Je me lève avec l’idée vague d’aller vomir. Me voilà au milieu du salon – les salons c’est sympa pour rendre un bon coup, j’imagine. Las : brusquement enveloppé d’un sinistre voile gris, je comprends que mon expédition n'ira pas bien loin.
Donc, le sol.
En un ultime sursaut d’intelligence (?) je décide de m’agenouiller. Ça ne sent pas trop l’héroïsme tout ça, je sais ; mais bon, si vous êtes déjà tombé de votre hauteur avec pour seule protection votre tête et une mince couche de derme vous savez de quoi je parle. À genoux. Je tente le coup avant d’être happé par l’inconscience.
Une éternité plus tard, je suis d'aplomb. Un voile gris, le même, épais. Flotter entre deux eaux, des eaux de poisse dont on aurait ôté toute couleur. Et une voix, là-bas, paniquée. :« Erik. Erik, réveille-toi. Erik, ERIK ! » C’est ma Douce. Malgré mon hébétude je comprends qu’elle est toute proche, de l’autre côté du miroir.
Je suis debout et elle me secoue. Elle me secoue et je lutte pour briser cette gangue. Je lutte et je lutte encore, j’ai l’impression tranchante comme le fil d’une lame que je vais mourir, si je ne sors pas de là je vais m’éteindre et elle aurait beau m’appeler, me secouer, me crier dessus ma Douce, j’y serai indéfiniment, ce sera la fin de toutes choses.

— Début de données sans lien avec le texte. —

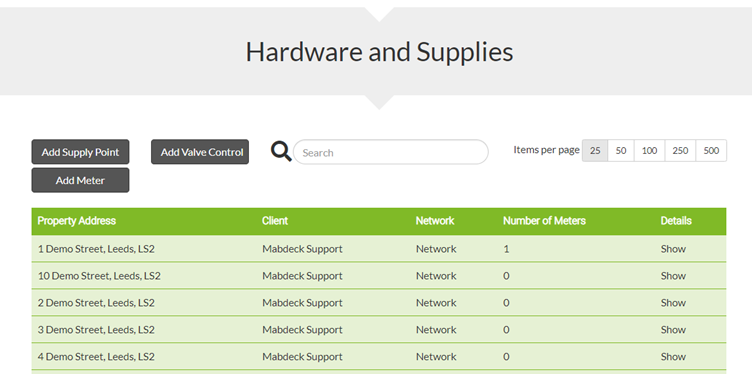Click the Add Valve Control button
This screenshot has width=752, height=374.
pyautogui.click(x=200, y=152)
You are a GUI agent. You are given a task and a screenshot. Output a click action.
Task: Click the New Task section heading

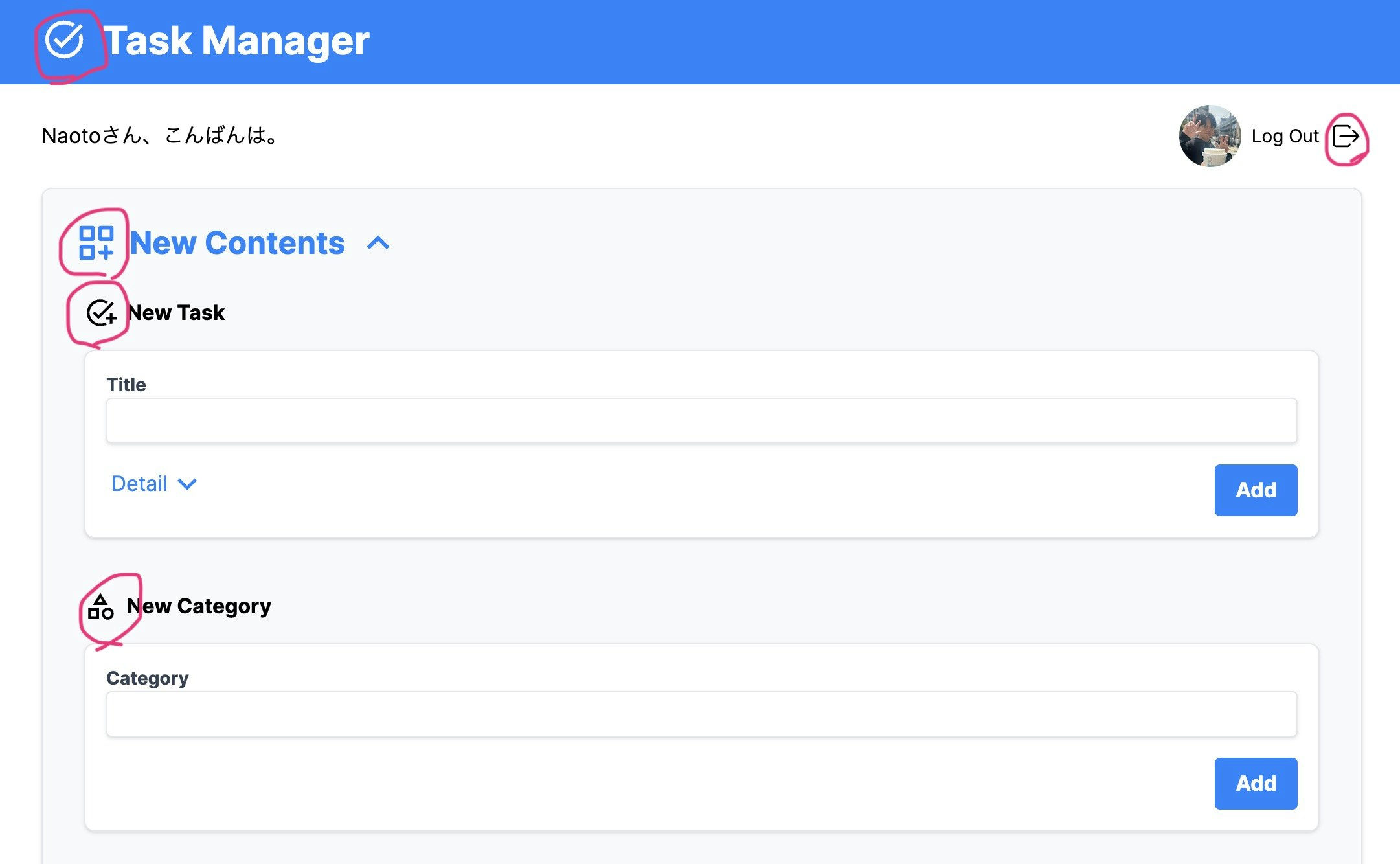(177, 313)
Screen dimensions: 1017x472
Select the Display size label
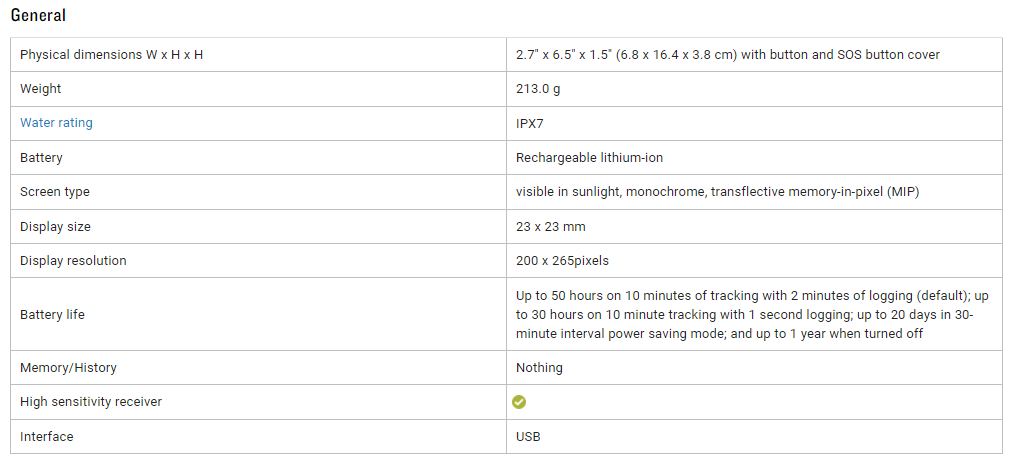[55, 227]
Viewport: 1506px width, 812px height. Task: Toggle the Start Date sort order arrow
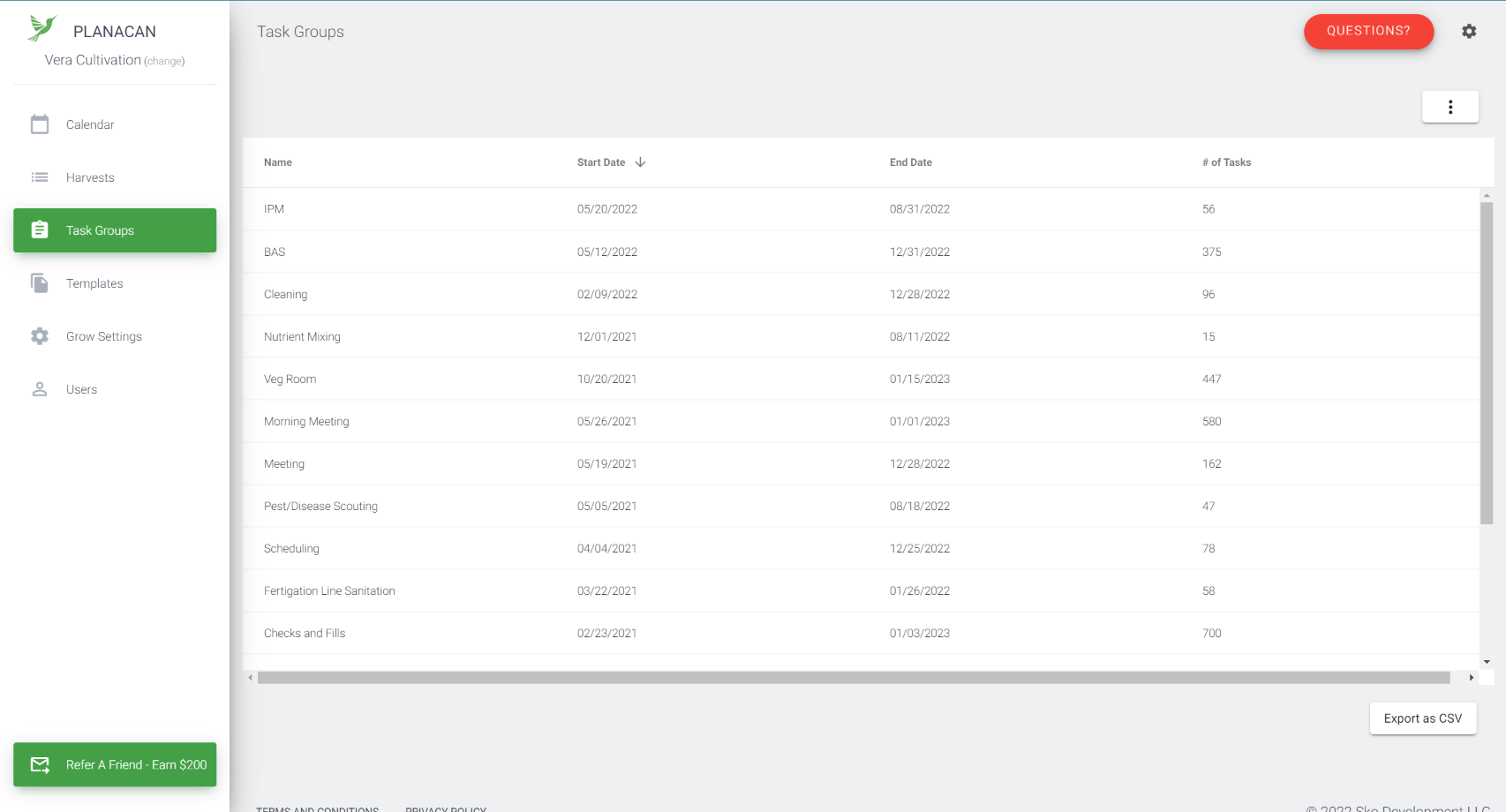(640, 162)
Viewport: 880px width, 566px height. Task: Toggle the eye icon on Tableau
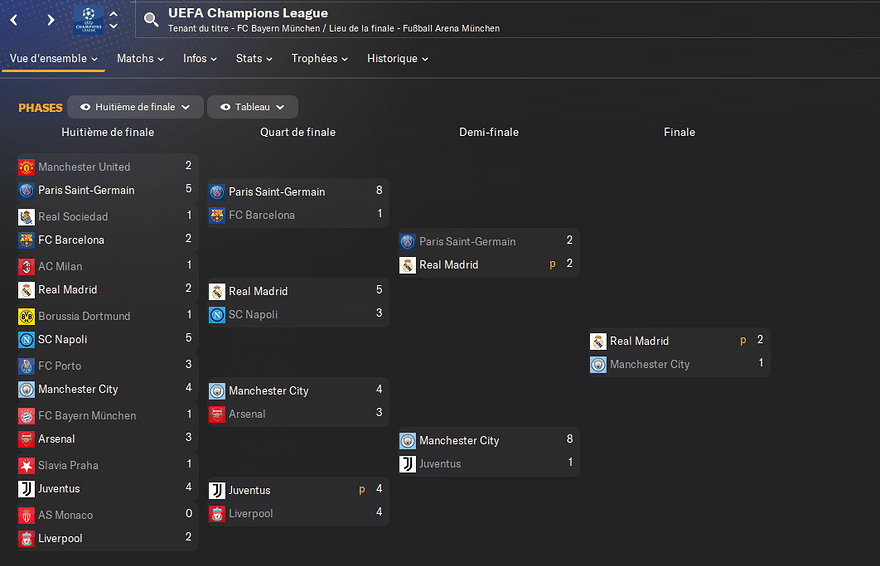coord(225,107)
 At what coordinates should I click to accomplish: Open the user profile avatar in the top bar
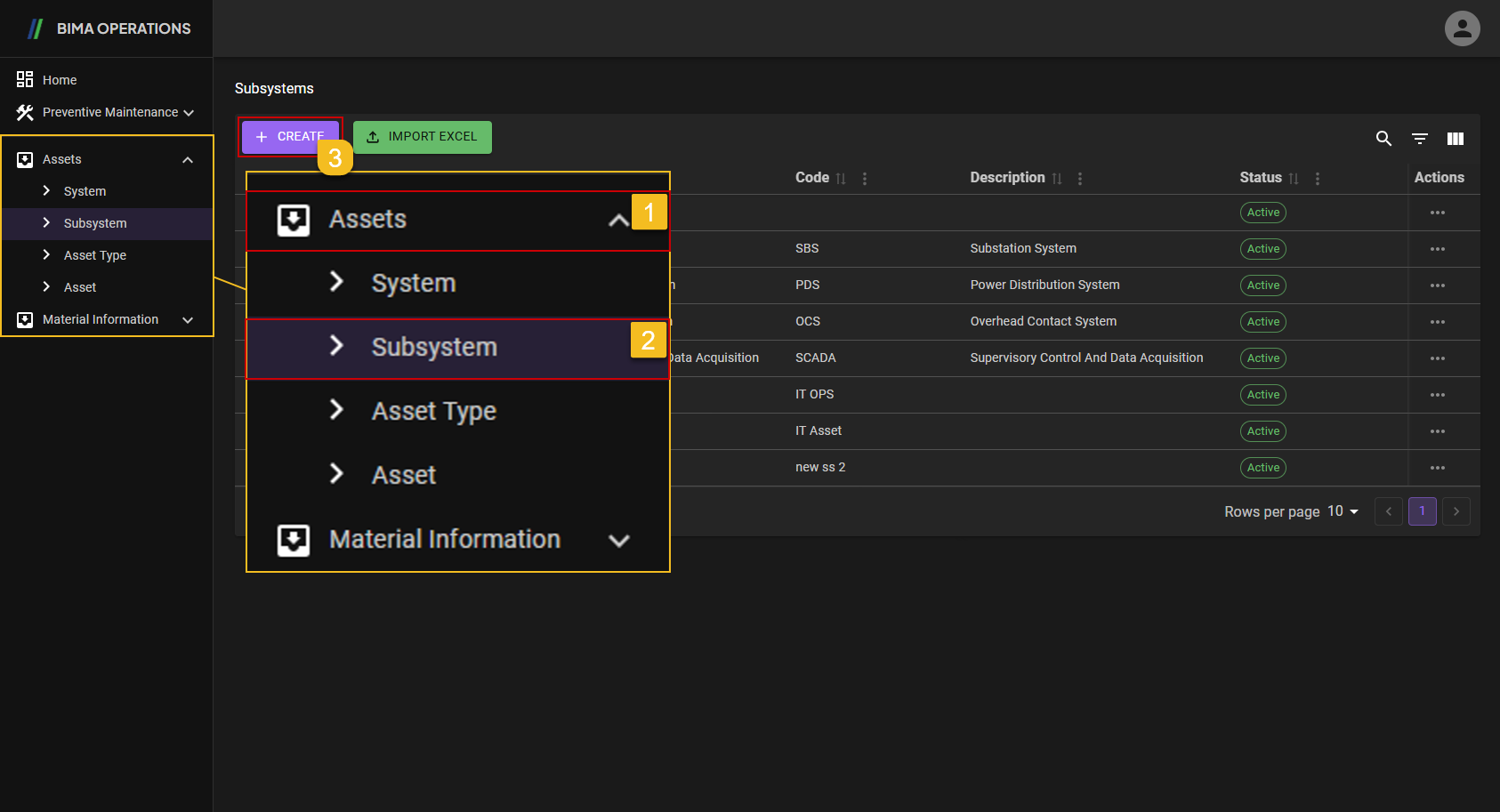[x=1462, y=28]

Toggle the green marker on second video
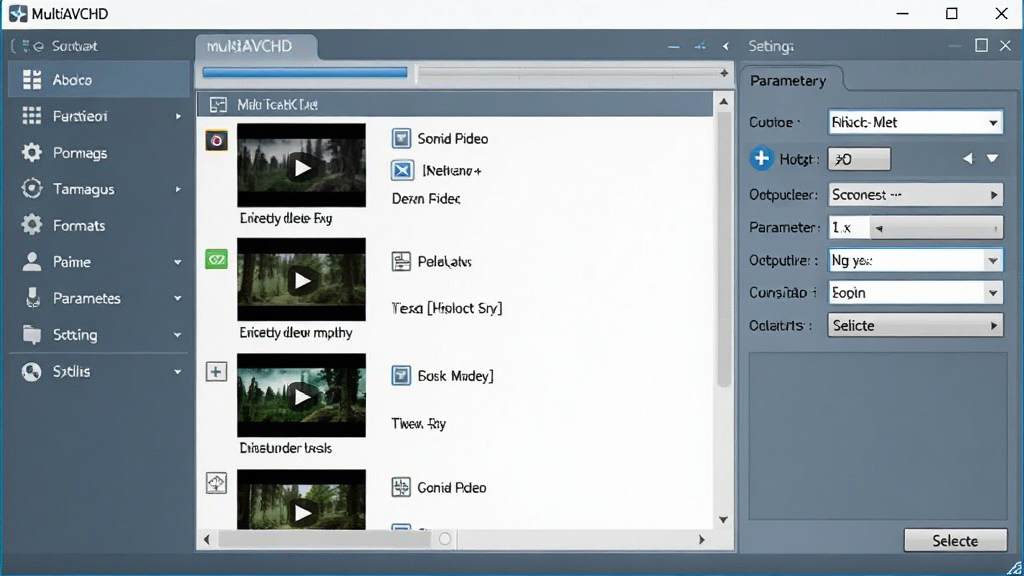(x=216, y=259)
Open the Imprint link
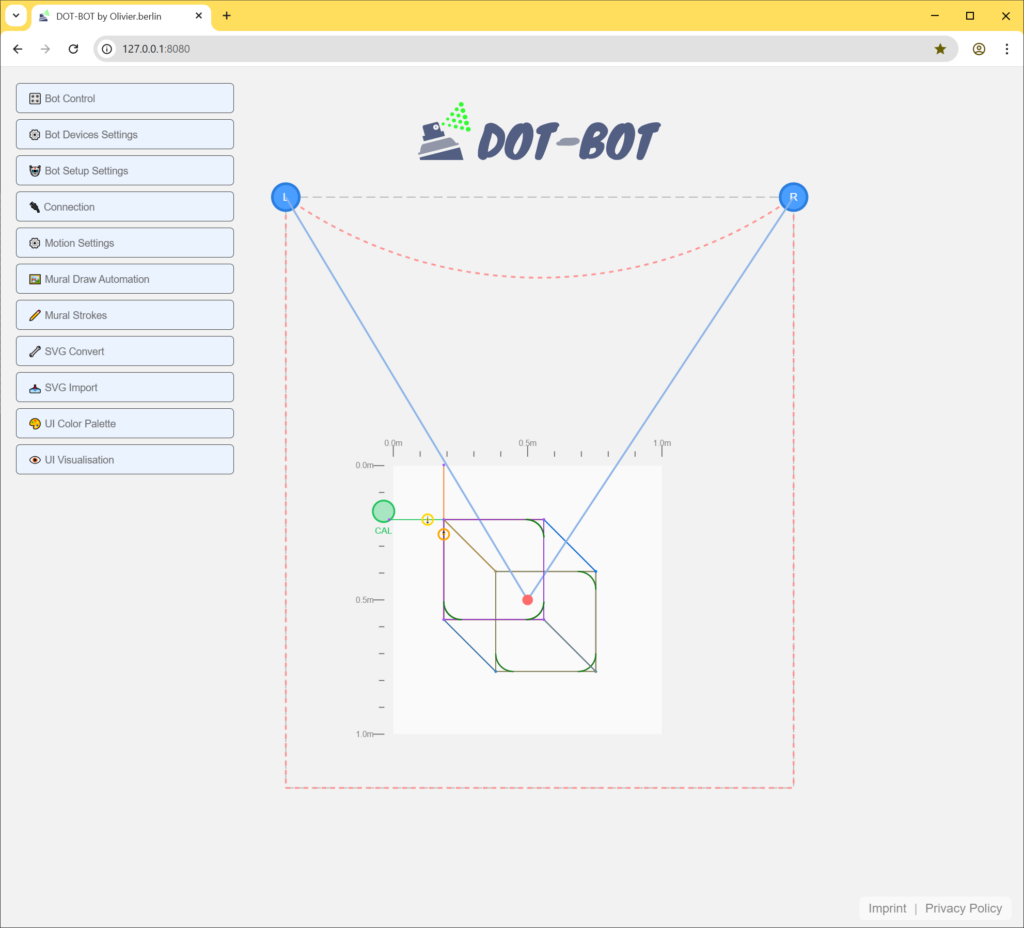 point(887,908)
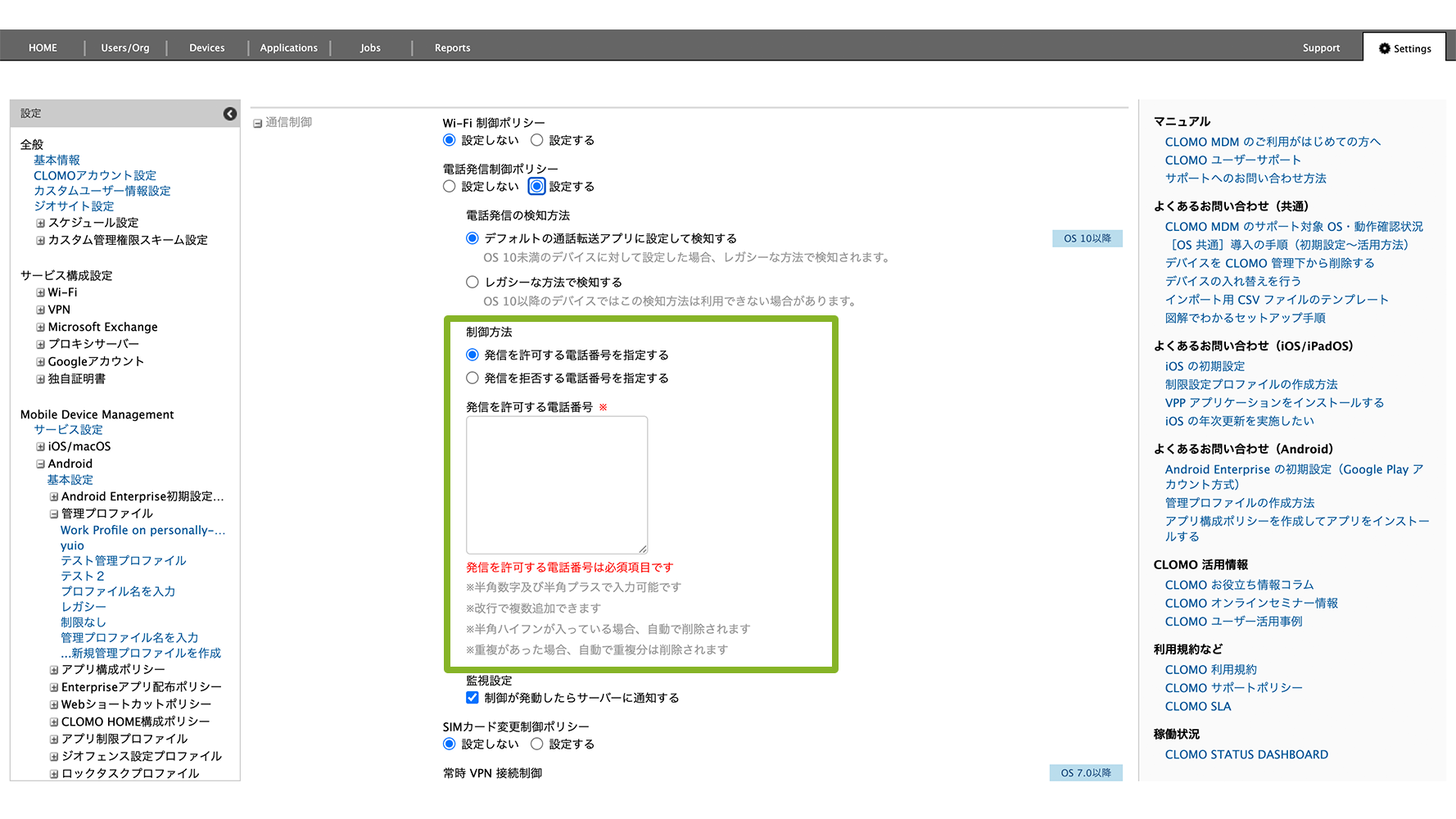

J’ai déjà fait ce cauchemar, trois ou quatre fois. Je suis conscient, mon environnement est réduit à ce que mes membres, mes sens paralysés me laissent en mesurer. Je pourrais être piégé dans l’étage oublié d’un immeuble en démolition. Et je sais que je dois m’éveiller vite, très vite avant de disparaître dans les décombres.
Mais ce n’est pas un cauchemar, non : cette fois j’y suis et jusqu’au cou. Si je veux quitter ce palier perdu entre deux mondes et dont un seul est accueillant, il faudra se battre.
Les couleurs m’enflamment enfin. Raide comme une statut, je n'ai pas quitté le salon, ma Douce me secoue et je suis là, un haut-le-cœur me soulève et je la supplie de me laisser m’asseoir. La sueur, la nausée très forte, les tremblements, les pleurs partagés. Je m’affale sur le canapé pour écouter la description toujours assez effrayante d’un homme trouvé à terre, émettant un long et puissant râle à réveiller le voisinage, son soudain sursaut, son regard vague et la crise de tétanie, son indifférence aux appels.
Un zombie dans le salon.
Dès lors notre nuit ne ressemblera plus à rien. Parfois vaincu par un sommeil tapissé de rêves glutineux, je m’éveillerai tous les quarts d’heure avec la trouille de retrouver cet étage inconnu de tous et dont les rares locataires sont promis à l’ensevelissement. Ma Douce me veillera et guettera les signes d’une rechute, hantée par la violence de l’expérience.
Le lendemain, visite chez le docteur. Mon pied n’est plus si douloureux, il n'a pas vilaine allure et la nausée, elle, persiste. Allez comprendre. Ce médecin, je ne le connais pas. On l'a choisi pour sa proximité. Téléphone à l'oreille il ouvre sa porte. Grande barbe blanche, parfaitement taillée : il pourrait sortir d’un fan club de ZZ-Top ou de la synagogue. Ce sera cette dernière option.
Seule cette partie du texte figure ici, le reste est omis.